Abu Hurairah mengatakan bahwa Rasulullah bersabda “ Ketika Allah menghendaki agar nabi Yunus terkurung dalam perut ikan paus, Dia mewahyukan ikan paus, ‘Telanlah ia, namun jangan kau robek dagingnya atau patahkan tulangnya’. Lalu saat Yunus dibawa oleh ikan paus itu lebih ke bawah dasar laut lagi, ia mendengar ada sayup-sayup suara yang tidak ia mengerti, ia pun bertanya dalam hatinya, ‘Suara apa ini?’. Kemudian Allah mewahyukan kepadanya bahwa saat itu ia berada di dalam perut ikan paus dan suara yang ia dengar itu adalah ikan-ikan laut yang sedang bertasbih. Maka Yunus yang berada di dalam perut ikan paus pun ikut bertasbih ....” (HR Al Bazzar)

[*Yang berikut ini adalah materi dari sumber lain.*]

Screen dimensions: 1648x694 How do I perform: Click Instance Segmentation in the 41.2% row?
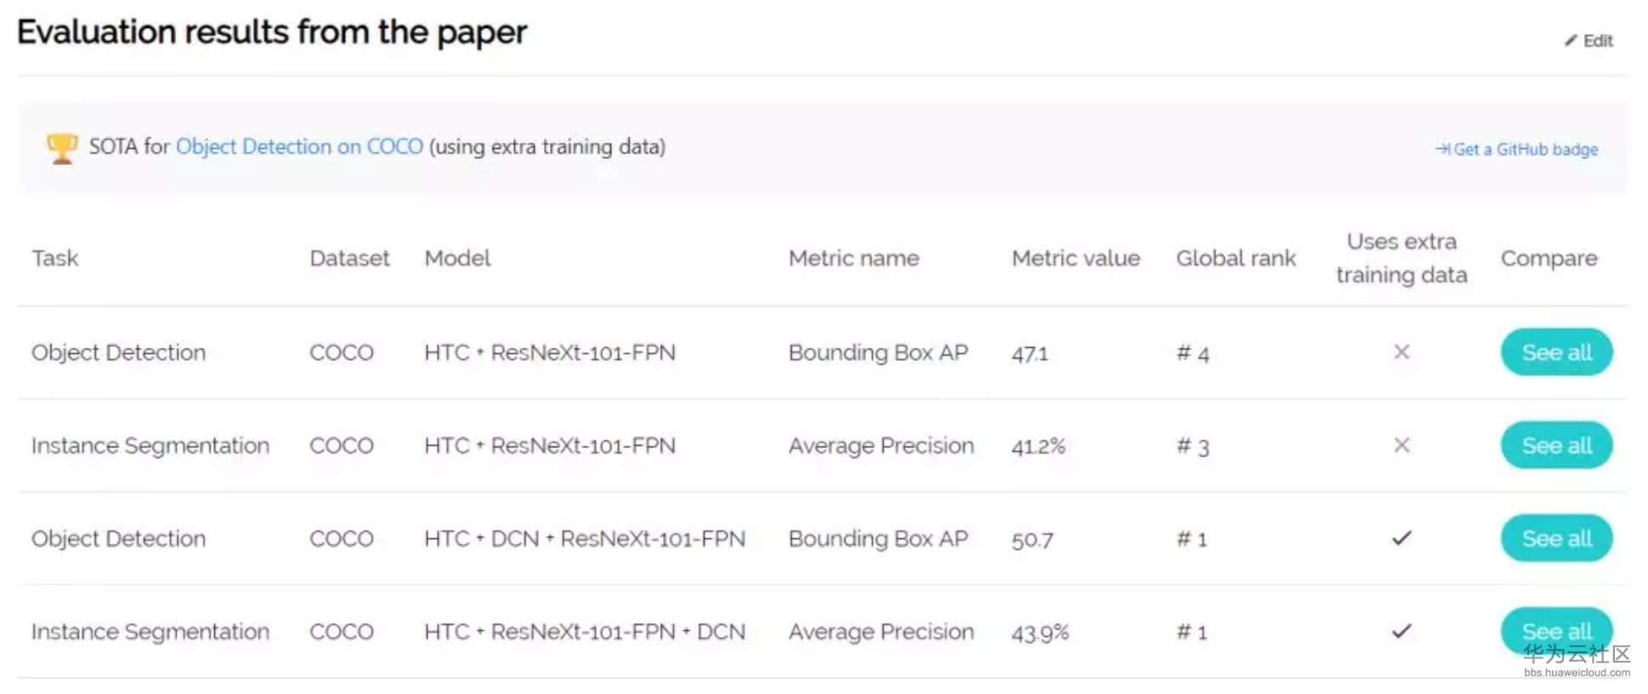[x=150, y=446]
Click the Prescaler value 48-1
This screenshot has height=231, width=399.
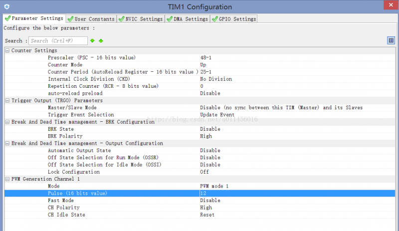[206, 57]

Anas menceritakan dari nabi Muhammad SAW bahwa “Sesungguhnya ketika nabi Yunus tersadar ia tengah berada di dalam perut ikan paus, ia mengucapkan لَّا إِلَهَ إِلَّا أَنتَ سُبْحَانَكَ إِنِّي كُنتُ مِنَ الظَّالِمِين ٱللَّهُمَّ (Ya Allah, tidak ada Tuhan selain Engkau, Maha Suci Engkau, sungguh aku termasuk orang-orang yang zhalim). Lalu doanya diterima hingga bergema di atas Arsy. Kemudian malaikat berkata, ‘Ya Tuhan kami, kami mendengar sayup-sayup suara yang kami kenali namun terdengar terdengar dari suatu tempat yang sangat asing’. Lalu Allah berkata, ‘Apakah kamu tidak mengenalinya?’ Mereka pun bertanya, ‘ Ya Tuhan kami, suara siapakah itu’ Allah menjawab, ‘Itu adalah suara hamba-Ku, Yunus’. Mereka pun bertanya lagi, ‘ Apakah itu Yunus seorang hamba yang masih tercatat selalu diterima perbuatan baiknya dan selalu dikabulkan doanya?’ Allah menjawab, ‘Benar sekali’. Lalu para malaikat menyampaikan syafaat mereka kepada Allah, ‘Ya Tuhan kami, bukankah Engkau ridha kepadanya ketika ia mengingatmu pada saat ia dalam keadaan senang, mungkinkah kiranya Engkau memberi pertolongan baginya saat ia dalam kesulitan sekarang ini?’ Allah menjawab,’Tentu saja.’ Kemudian Allah memerintahkan kepada ikan paus untuk membebaskannya. Lalu ikan paus itu pun melemparkan Yunus ke daratan yang tandus” (HR Ibnu Abi Hatim)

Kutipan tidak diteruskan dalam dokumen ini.